**GOAL OF THE EXERCISE**
Reproduce, unchanged, the lines between the one holding "This screenshot has" and the last line of the records, including both ends, but no pictures.

DATASET EXCERPTS section start

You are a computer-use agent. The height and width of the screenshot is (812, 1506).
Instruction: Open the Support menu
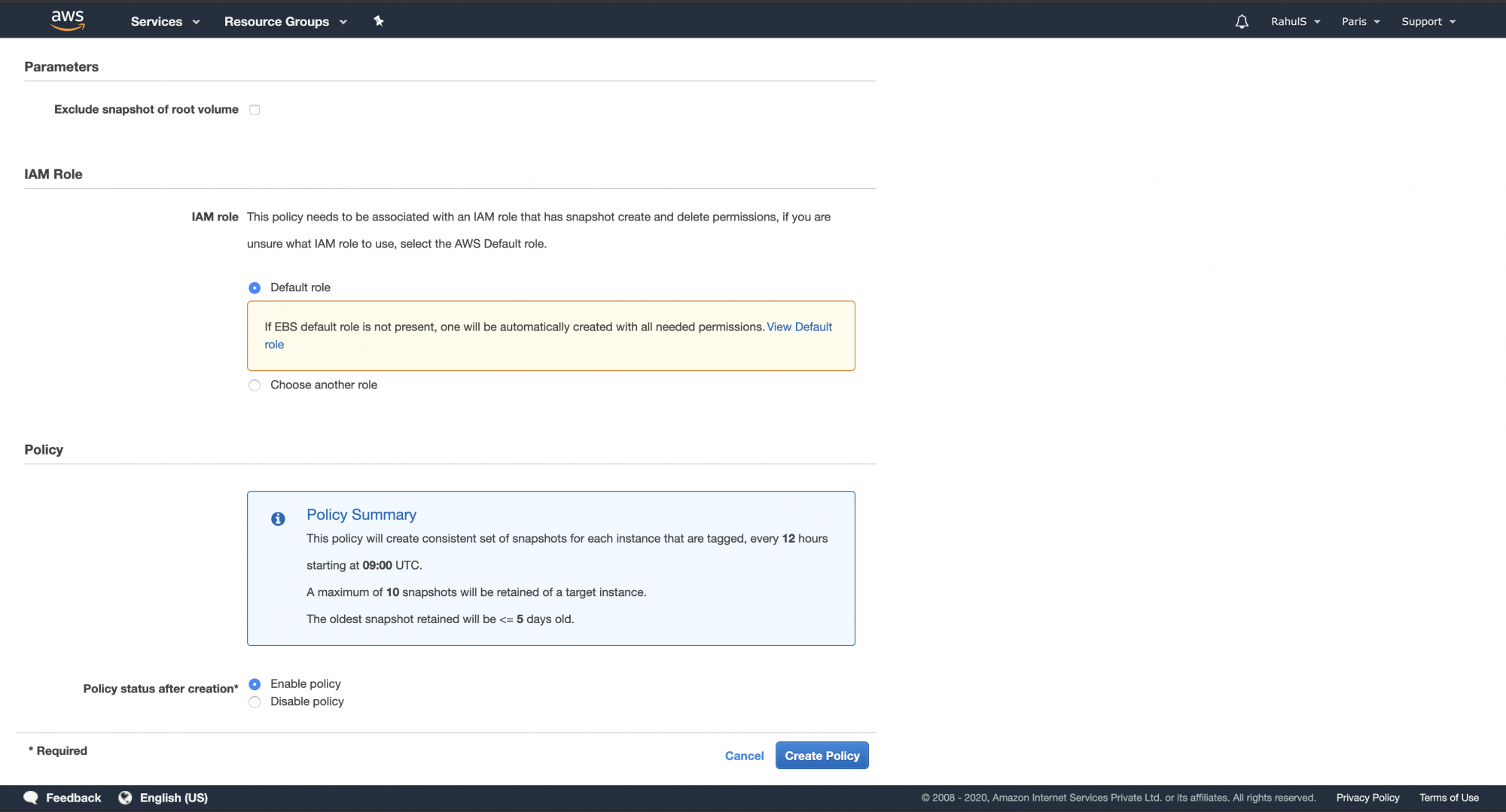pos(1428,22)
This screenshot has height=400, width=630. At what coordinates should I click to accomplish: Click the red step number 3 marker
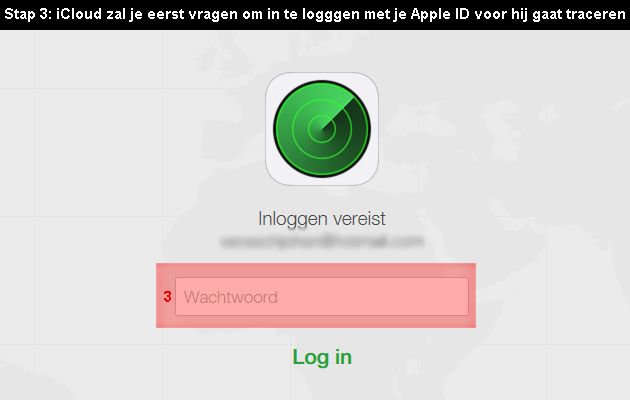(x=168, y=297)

DATASET EXCERPTS section end

**RESPONSE**
This screenshot has height=400, width=630. At what coordinates should I click to accomplish: Click the red step number 3 marker
(x=168, y=297)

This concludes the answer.